When we wear all the hats, it can be nice to separate our concerns out and reflect that in the project. Designer-hat gets to have CSS files. Backend-hat get whatever he decided to play with in the backend this week, (for Trek it was Node and CoffeeScript, though I kind of wish now I had done it in Go). Project-hat gets the PMO.md file. When Developer-hat starts up and wants to know where he left off, he can check the Current Sprint (loosely adapted) section of the file and grab anything out of there that looks fun. When we he notices something in the code that should probably be considered later, he can either put it in the backlog, or if he doesn’t want to break his flow, he can log it directly where applicable with a #TODO comment. These are easily collected by PM-hat with a handy Project Management tool I like to call “grep”, and considered for the backlog.

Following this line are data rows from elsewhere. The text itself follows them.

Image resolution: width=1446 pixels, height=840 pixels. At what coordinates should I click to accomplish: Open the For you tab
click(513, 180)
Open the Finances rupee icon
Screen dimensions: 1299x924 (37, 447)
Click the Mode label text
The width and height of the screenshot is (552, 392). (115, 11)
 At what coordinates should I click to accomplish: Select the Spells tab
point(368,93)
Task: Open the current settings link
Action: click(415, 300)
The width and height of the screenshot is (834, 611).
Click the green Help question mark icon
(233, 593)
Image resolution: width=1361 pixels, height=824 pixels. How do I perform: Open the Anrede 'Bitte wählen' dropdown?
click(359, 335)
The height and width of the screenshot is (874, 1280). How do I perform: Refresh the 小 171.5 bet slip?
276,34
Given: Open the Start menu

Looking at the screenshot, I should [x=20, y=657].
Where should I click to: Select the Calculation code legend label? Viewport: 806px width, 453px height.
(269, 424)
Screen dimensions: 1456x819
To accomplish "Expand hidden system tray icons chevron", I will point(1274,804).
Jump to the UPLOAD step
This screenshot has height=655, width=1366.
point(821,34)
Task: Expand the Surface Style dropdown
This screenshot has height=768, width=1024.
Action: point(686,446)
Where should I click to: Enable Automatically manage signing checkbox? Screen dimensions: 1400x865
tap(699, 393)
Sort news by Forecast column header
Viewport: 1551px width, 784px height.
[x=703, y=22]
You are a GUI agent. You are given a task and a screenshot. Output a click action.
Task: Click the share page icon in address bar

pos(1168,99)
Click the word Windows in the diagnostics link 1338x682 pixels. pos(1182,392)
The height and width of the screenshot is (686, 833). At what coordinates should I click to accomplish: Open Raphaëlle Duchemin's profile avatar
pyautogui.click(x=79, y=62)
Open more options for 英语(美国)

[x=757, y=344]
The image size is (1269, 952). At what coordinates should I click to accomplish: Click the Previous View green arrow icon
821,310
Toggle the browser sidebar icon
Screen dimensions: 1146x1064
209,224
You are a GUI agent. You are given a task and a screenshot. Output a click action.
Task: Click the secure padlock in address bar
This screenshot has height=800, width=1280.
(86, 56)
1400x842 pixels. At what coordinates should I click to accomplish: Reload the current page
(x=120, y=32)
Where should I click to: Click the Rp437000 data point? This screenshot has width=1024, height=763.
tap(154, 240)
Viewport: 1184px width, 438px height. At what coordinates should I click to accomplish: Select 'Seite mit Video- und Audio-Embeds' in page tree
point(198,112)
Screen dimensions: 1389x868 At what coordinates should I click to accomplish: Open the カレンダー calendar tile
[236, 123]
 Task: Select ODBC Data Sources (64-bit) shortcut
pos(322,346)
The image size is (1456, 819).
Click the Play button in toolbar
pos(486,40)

This does two things that I like. One, it stops me from running down rabbit holes, or chasing tangents: If I notice a thing that needs doing, I can log it and get to it later, and not worry about it for now, similar to the GTD ethos. Two, it’s a minimal process, and I’ve always believed that if you’re introducing any more process work than is needed to keep yourself moving in the right direction, you’re harming your work, and yourself. As simple as possible, but no simpler.

Concluding Thoughts

All builders have to have a process for this sort of thing, and I’ve always been fascinated by hearing other people’s workflows, especially for larger projects. Hopefully this one is somewhat interesting to you. Also, try out the game! It usually mostly works!